The report says physicians in the 12 communities surveyed are divided among pay-for-performance supporters, skeptics, and resisters. In several communities, physician leaders reportedly are concerned that the amount of money at stake won't justify extra work for frontline physicians and won't cover physician organizations' extra expense. Some physicians are concerned that health plans are funding pay-for-performance by taking money from some providers to pay others. Some opponents call the programs "no pay for no performance," seeing them as a health plan strategy to pay physicians less.
"While frontline physician attitudes toward pay-for-performance vary widely, many physician leaders find pay-for-performance acceptable if all health plans have the same program," according to the survey results. "The prevailing model of physicians facing different measures and rules from different plans is seen as an untenable option."
As Mr. Bodenheimer tells State Health Watch, for pay-for-performance to gain significantly more widespread acceptance, the barriers seen by health plan executives are considerable.
"For each plan to have its own measures, rules, payment method, and payment target (physician groups, individual physicians, primary care physicians, specialists) creates major administrative hassles," he says. "In many markets, most physicians do not belong to physician organizations. In those cases, the numbers of patients with a particular condition enrolled in a particular health plan seeing a particular physician are so small that quality measurement is virtually meaningless and payments per physician will be too small to gain physician acceptance and influence practice patterns. Physician acceptance likely will be determined by the extent to which health plans commit new funds to reward improved quality."
What could accelerate adoption of pay-for-performance by health plans is a mandate in government programs. CMS now has a pay-for-performance demonstration project under way, in which 10 physician group practices will receive extra Medicare payments based on quality measures and cost reduction. The agency also has said it supports congressional efforts to integrate pay-for-performance into Medicare physician payments.
"What Medicare does is crucial," Mr. Bodenheimer says. "Should Medicare adopt pay-for-performance, private plans and Medicaid programs could well decide to adopt Medicare's measures, which in turn would reduce the problem of lack of standardization. Whether physicians like it or not, if the giant players decide to put money into pay-for-performance, it will happen."

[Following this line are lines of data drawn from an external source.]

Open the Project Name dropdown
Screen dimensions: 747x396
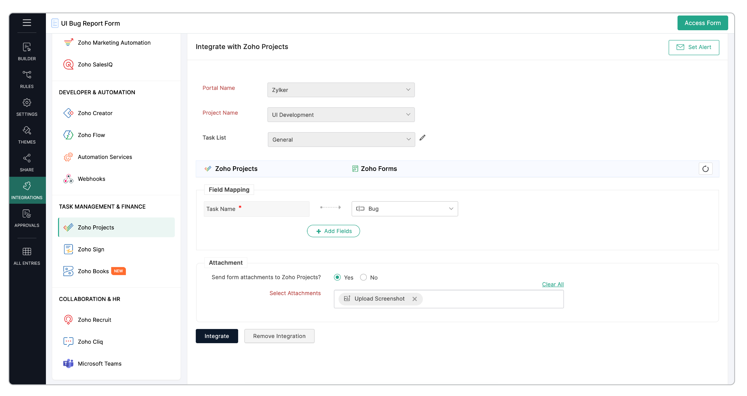[x=341, y=115]
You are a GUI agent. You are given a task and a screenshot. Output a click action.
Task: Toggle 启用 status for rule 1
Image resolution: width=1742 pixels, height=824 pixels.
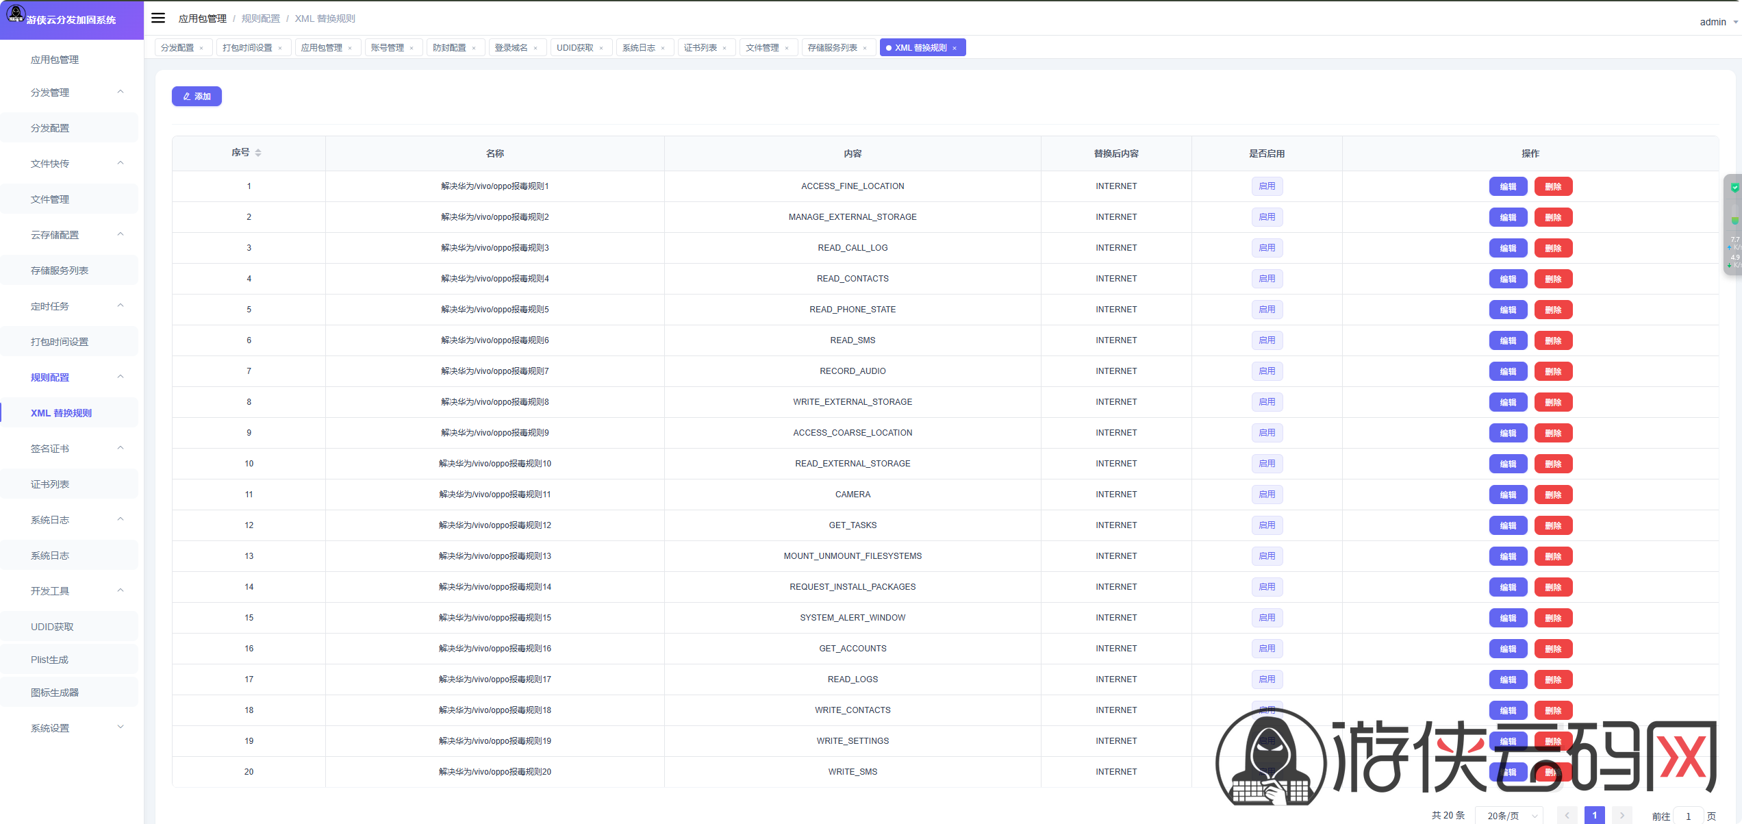[x=1267, y=186]
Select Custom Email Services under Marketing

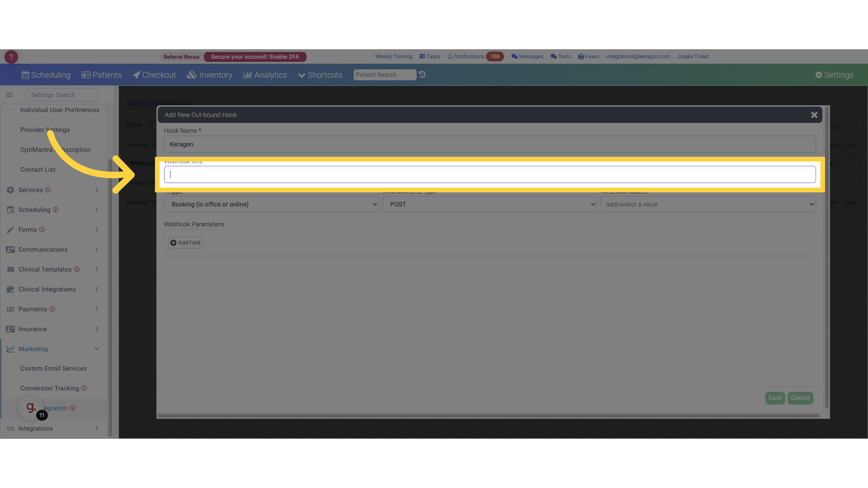(53, 368)

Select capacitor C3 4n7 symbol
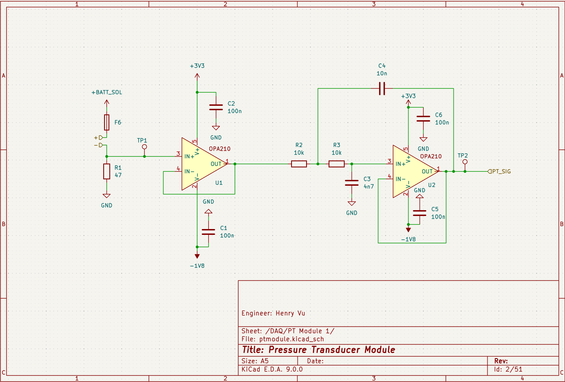(352, 183)
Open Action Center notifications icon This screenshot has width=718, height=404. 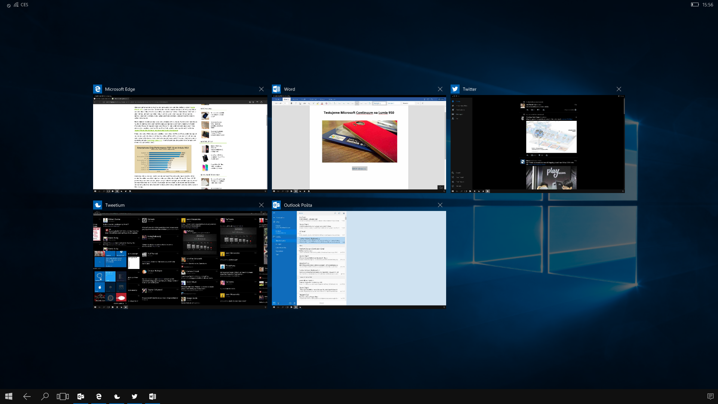pyautogui.click(x=710, y=396)
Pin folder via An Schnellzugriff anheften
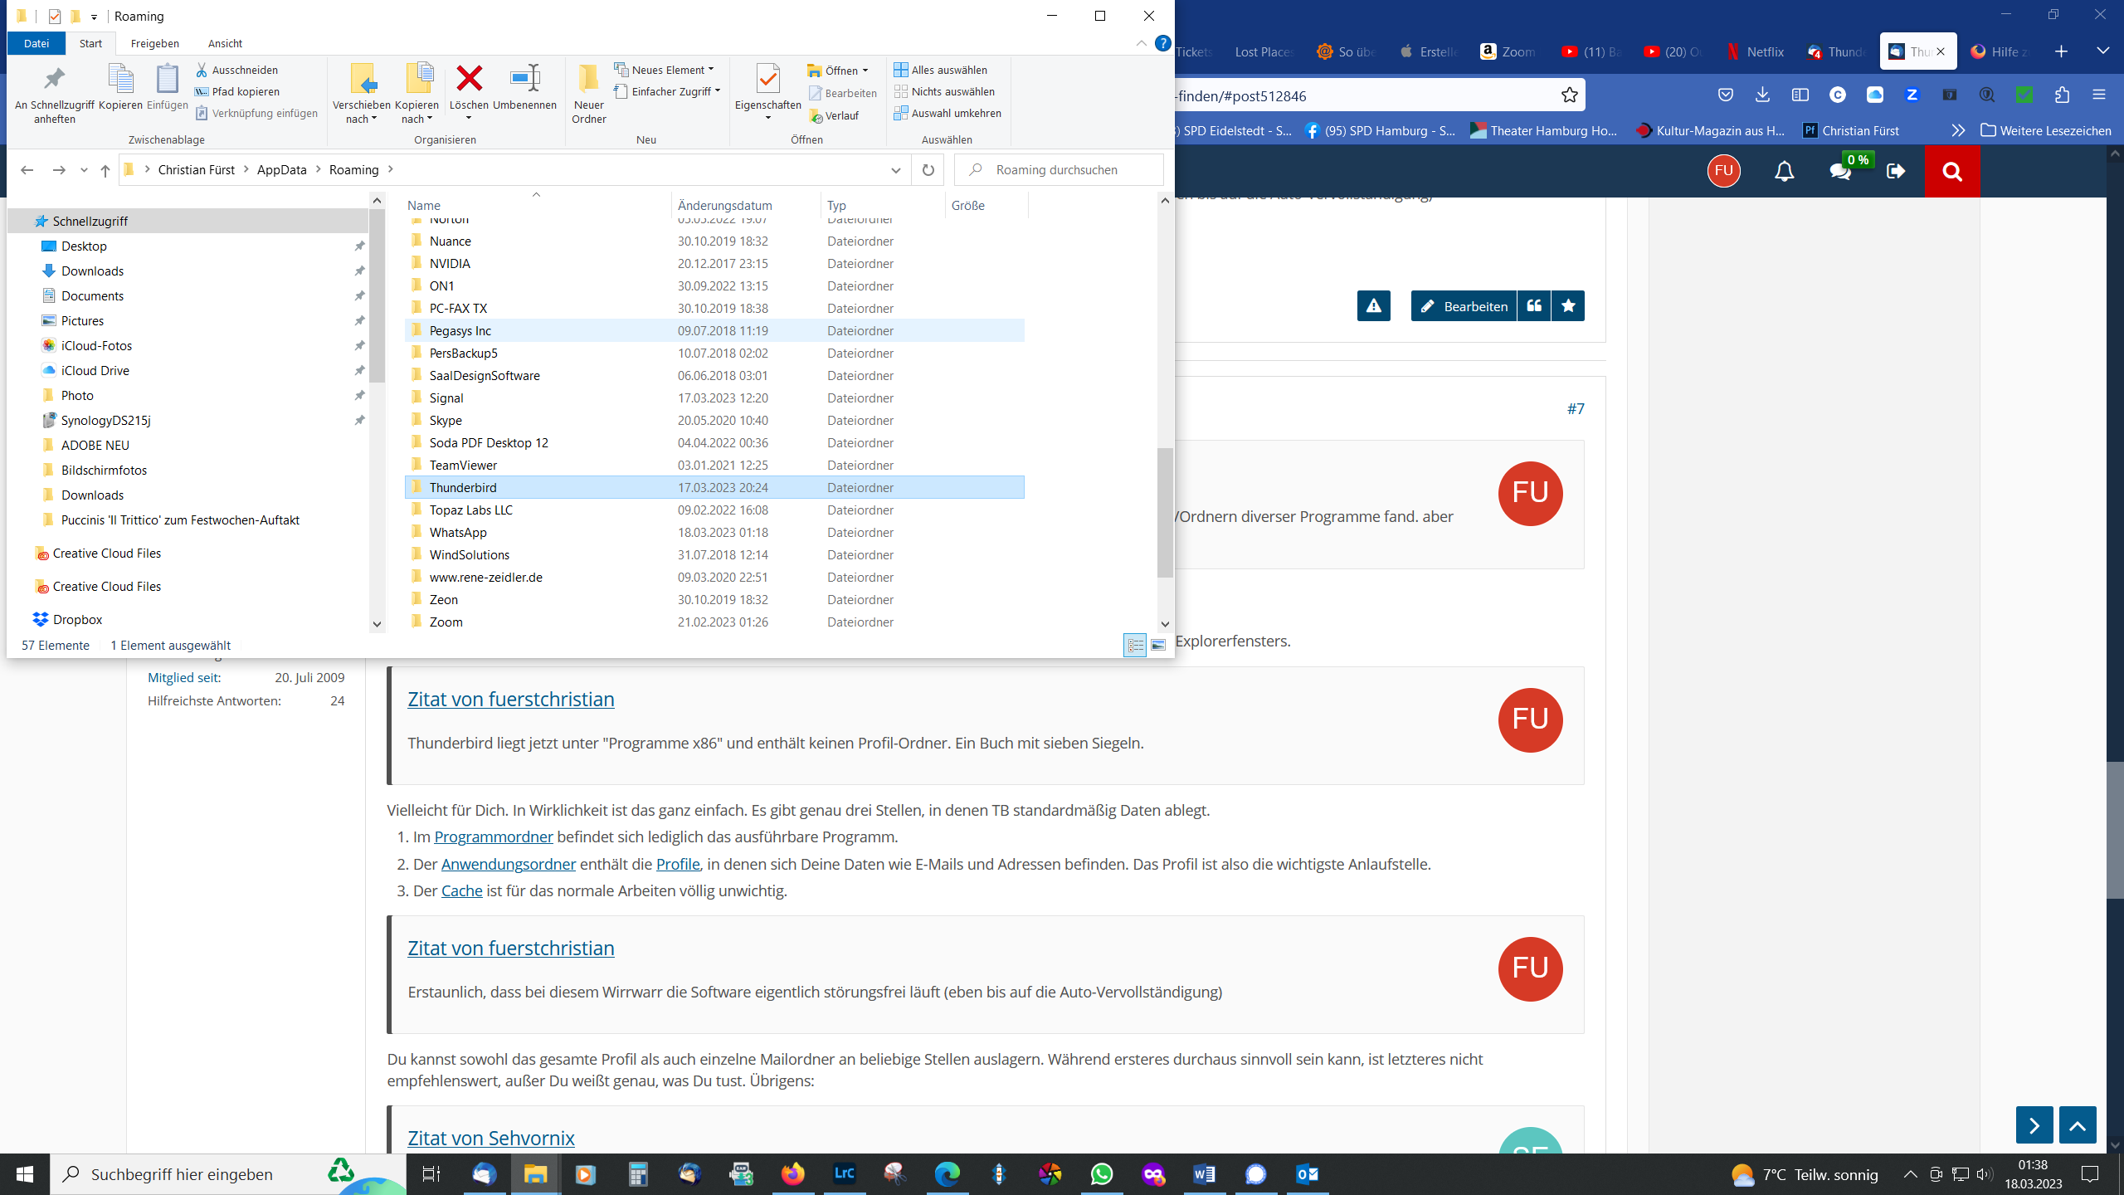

He cautions that if Medicare doesn't take the lead for pay-for-performance, a lot of health plans still will do it, but the result will be a "mess," because of the varying rules and methodologies.
Mr. Bodenheimer also notes a policy concern in the fact that so far pay-for-performance so far is a program for larger medical groups that has not touched the majority of the nation's medical practices, which have fewer than five physicians. In terms of preventive services for Medicare patients, he says, quality in smaller practices is inferior to that in larger groups. "To the extent that improved performance requires data repositories, chronic illness registries, and other quality-enhancing innovations, small physician practices will not be able to keep up with larger groups," he explains. "A danger lurks that a gap will widen between larger high-quality groups and smaller lower-quality practices. On the other hand, pay-for-performance could become a catalyst for physicians to join larger groups that can make the investments necessary to improve performance and reap pay-for-performance funds."
While considerable effort is going into expanding pay-for-performance programs, Mr. Bodenheimer tells SHW that it's good to remember the jury is still out on whether such programs actually can change physician behavior.
"No one is yet saying that pay-for-performance is improving patient care," he cautions.
Ultimately, he says, the idea of paying for quality is a good one, but there are many questions about whether it can be done and how. As in all good ideas, he says, the devil is in the details, and it will continue to be important to monitor what is happening.